◆ **DIRECTIONS**: Print the data below verbatim, minus images.

━━━━━━━━━━━━━━━━━━━━

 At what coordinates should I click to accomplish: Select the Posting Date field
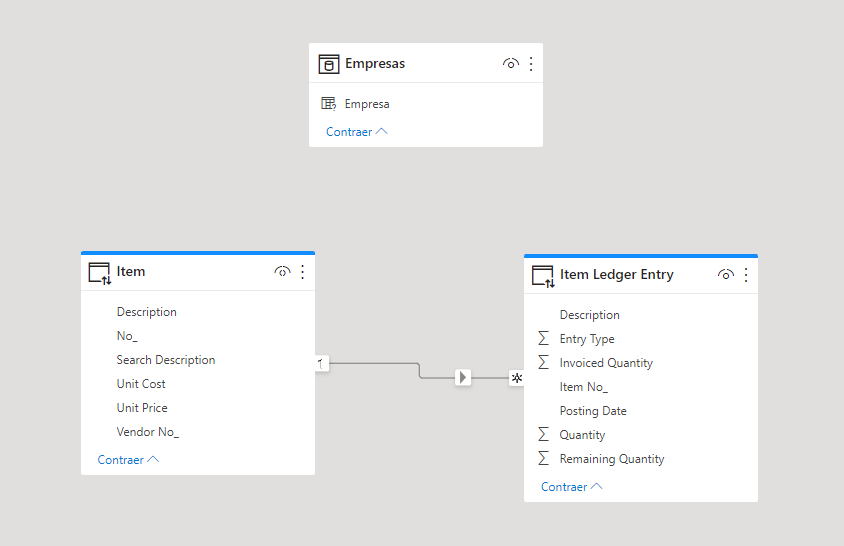[x=593, y=411]
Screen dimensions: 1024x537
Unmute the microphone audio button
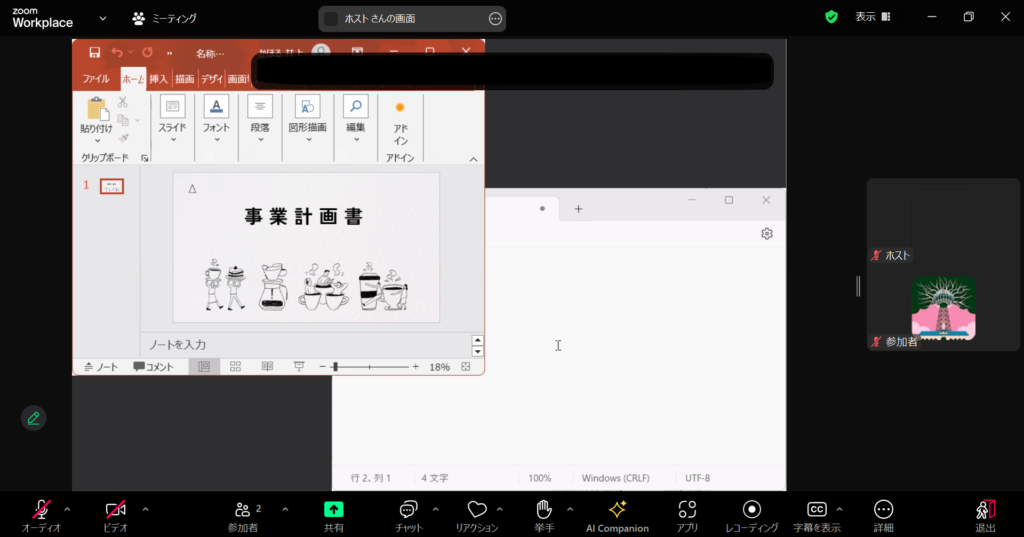[41, 510]
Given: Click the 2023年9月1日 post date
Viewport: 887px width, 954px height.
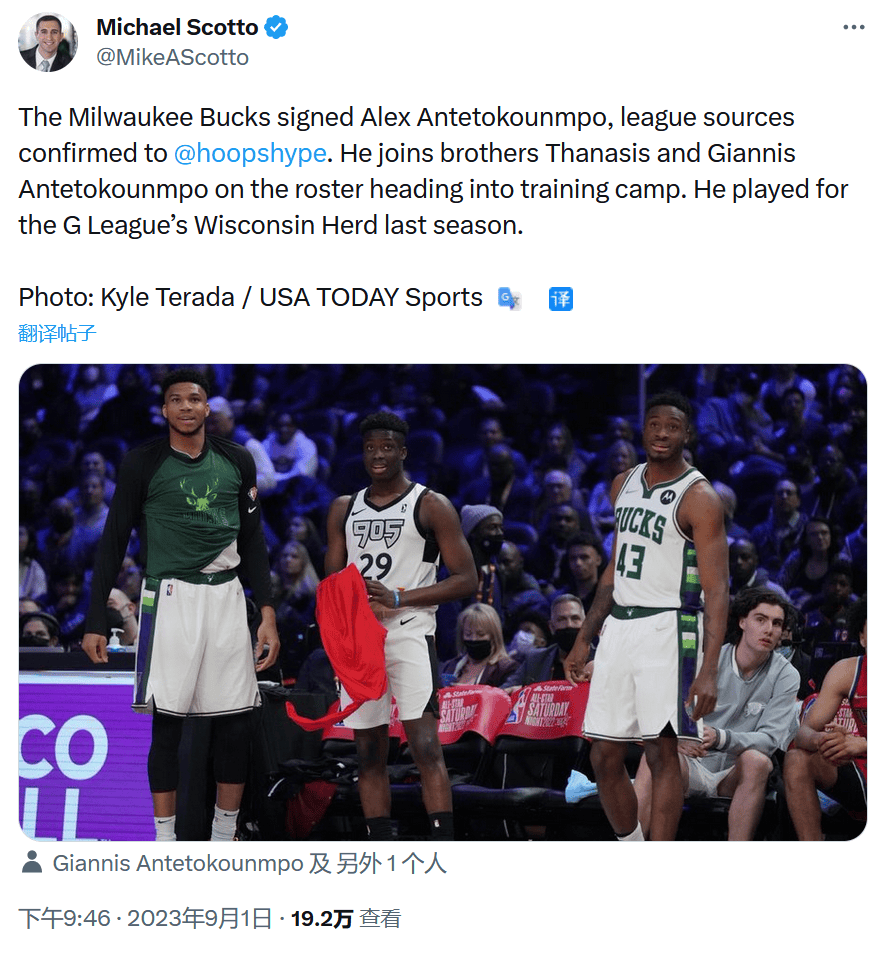Looking at the screenshot, I should [199, 918].
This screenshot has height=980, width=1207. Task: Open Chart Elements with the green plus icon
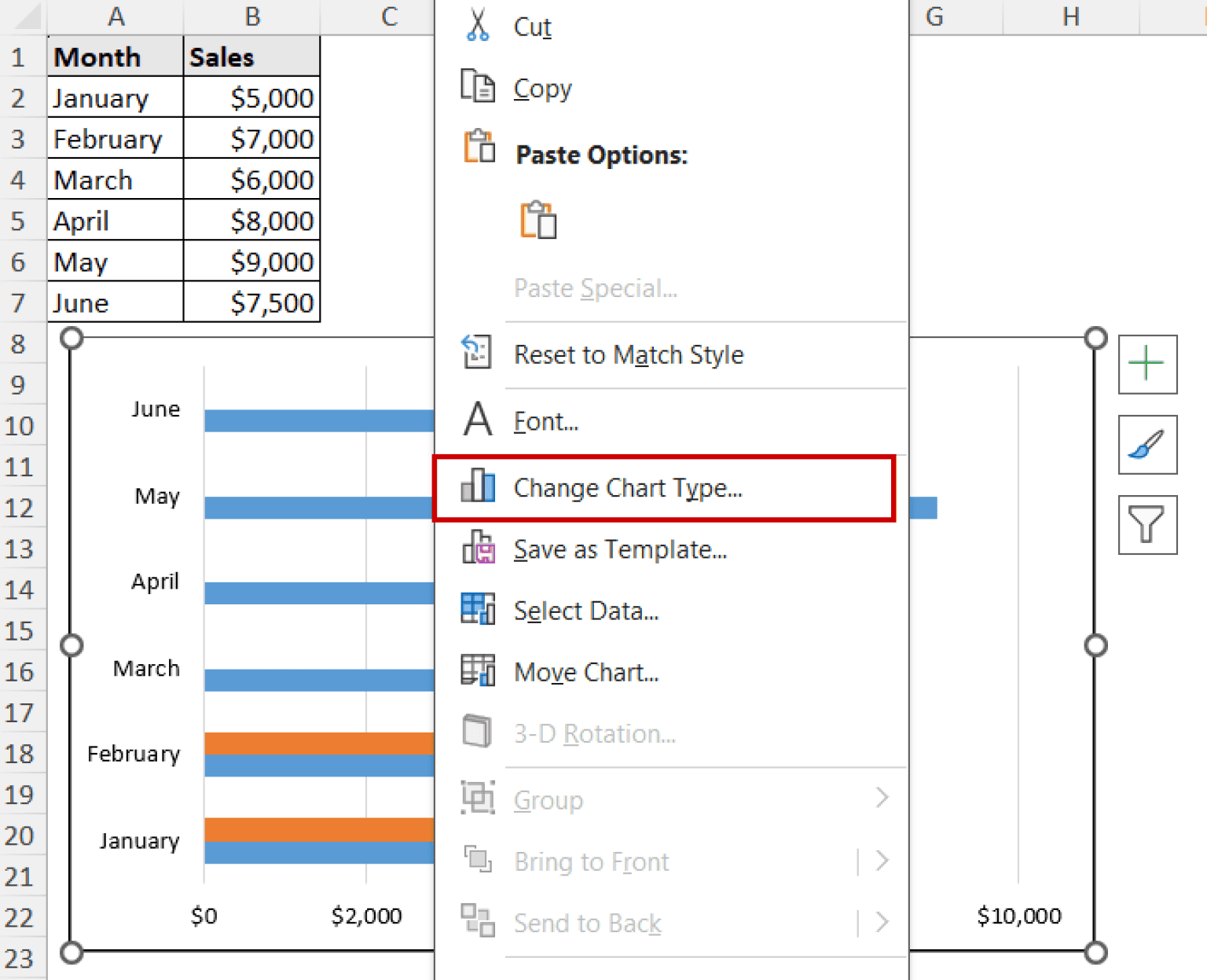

━━━━━━━━━━━━━━━━━━━━

◆ **WRITTEN SOLUTION**:
 At what coordinates should I click to accomplish: Select the Posting Date field
[x=593, y=411]
Screen dimensions: 1024x537
Unmute the microphone audio button
[41, 510]
Given: Click the 2023年9月1日 post date
Viewport: 887px width, 954px height.
Looking at the screenshot, I should [199, 918].
This screenshot has height=980, width=1207. Task: Open Chart Elements with the green plus icon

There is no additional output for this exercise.